━━ Entries shown
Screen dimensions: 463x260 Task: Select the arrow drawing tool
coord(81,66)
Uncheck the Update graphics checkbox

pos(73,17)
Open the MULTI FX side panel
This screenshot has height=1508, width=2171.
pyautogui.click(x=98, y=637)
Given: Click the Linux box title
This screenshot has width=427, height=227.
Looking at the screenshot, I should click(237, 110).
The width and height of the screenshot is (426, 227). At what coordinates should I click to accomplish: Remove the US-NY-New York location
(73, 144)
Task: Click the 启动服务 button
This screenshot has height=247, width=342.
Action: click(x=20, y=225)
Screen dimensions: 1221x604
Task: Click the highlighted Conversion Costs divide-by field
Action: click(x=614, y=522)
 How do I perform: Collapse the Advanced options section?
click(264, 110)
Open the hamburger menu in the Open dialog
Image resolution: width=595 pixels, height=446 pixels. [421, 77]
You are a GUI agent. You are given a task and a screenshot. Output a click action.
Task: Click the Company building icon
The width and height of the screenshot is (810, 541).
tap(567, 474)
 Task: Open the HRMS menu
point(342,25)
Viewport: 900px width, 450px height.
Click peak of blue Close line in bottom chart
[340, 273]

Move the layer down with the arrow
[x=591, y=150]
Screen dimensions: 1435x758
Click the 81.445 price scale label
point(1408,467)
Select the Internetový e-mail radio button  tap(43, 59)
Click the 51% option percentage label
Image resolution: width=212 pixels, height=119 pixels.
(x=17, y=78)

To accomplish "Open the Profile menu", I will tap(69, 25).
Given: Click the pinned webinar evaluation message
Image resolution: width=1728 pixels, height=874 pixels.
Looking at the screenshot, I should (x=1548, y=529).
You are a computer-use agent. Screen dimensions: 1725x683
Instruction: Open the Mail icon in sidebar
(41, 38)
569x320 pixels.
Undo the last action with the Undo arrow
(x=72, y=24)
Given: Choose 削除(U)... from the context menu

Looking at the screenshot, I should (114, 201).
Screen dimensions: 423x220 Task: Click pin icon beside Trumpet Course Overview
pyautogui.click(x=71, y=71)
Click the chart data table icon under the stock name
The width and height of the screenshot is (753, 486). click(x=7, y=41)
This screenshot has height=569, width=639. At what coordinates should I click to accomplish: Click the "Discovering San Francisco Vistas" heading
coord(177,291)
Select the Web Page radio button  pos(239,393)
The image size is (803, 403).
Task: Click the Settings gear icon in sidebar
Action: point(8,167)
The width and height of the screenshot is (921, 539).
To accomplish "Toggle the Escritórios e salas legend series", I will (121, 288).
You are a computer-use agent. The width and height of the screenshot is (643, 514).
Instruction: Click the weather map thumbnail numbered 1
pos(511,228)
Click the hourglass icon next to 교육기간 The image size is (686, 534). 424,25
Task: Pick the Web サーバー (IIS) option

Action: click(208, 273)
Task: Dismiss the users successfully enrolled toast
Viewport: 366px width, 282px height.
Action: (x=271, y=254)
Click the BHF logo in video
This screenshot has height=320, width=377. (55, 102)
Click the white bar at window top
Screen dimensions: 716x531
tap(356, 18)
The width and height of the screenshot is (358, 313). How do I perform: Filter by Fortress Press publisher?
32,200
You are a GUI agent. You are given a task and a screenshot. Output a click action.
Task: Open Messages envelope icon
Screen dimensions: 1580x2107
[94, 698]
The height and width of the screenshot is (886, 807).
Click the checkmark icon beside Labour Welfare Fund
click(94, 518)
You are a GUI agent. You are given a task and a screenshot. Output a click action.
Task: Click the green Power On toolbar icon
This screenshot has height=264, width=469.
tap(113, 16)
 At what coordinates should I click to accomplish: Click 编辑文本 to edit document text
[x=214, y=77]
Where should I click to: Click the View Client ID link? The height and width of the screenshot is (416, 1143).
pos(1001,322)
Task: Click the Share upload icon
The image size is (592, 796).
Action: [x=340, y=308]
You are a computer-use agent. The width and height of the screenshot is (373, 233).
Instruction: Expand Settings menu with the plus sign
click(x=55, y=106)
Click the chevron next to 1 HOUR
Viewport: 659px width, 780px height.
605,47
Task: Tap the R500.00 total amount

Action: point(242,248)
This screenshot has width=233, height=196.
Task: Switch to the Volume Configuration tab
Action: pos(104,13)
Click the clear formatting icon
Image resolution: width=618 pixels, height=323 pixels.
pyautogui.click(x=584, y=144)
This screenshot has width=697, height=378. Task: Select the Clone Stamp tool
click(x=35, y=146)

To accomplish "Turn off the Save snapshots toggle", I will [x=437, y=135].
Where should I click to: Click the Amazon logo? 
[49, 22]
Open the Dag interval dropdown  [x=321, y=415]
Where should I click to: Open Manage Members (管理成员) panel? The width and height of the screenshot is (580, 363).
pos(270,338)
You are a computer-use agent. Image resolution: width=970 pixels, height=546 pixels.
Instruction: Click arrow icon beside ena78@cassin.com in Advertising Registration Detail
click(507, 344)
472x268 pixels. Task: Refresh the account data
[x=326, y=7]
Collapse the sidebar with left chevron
━━━━
Task to complete: Rewrite the items from the line with "Click the white bar at window top" to the line with "[x=214, y=77]", both included, keeping every request unchanged. Multiply each click coordinate in the answers by 2.25 and round it to a whole number, rounding halves up.

The answer:
Click the white bar at window top
Screen dimensions: 716x531
tap(801, 41)
The width and height of the screenshot is (358, 313). How do I perform: Filter by Fortress Press publisher?
72,450
You are a GUI agent. You are given a task and a screenshot. Output a click action.
Task: Open Messages envelope icon
Screen dimensions: 1580x2107
[212, 1571]
The height and width of the screenshot is (886, 807).
Click the checkmark icon beside Labour Welfare Fund
click(212, 1166)
You are a GUI agent. You are given a task and a screenshot. Output a click action.
Task: Click the green Power On toolbar icon
This screenshot has height=264, width=469.
tap(254, 36)
 At what coordinates should I click to accomplish: Click 编辑文本 to edit document text
[x=482, y=173]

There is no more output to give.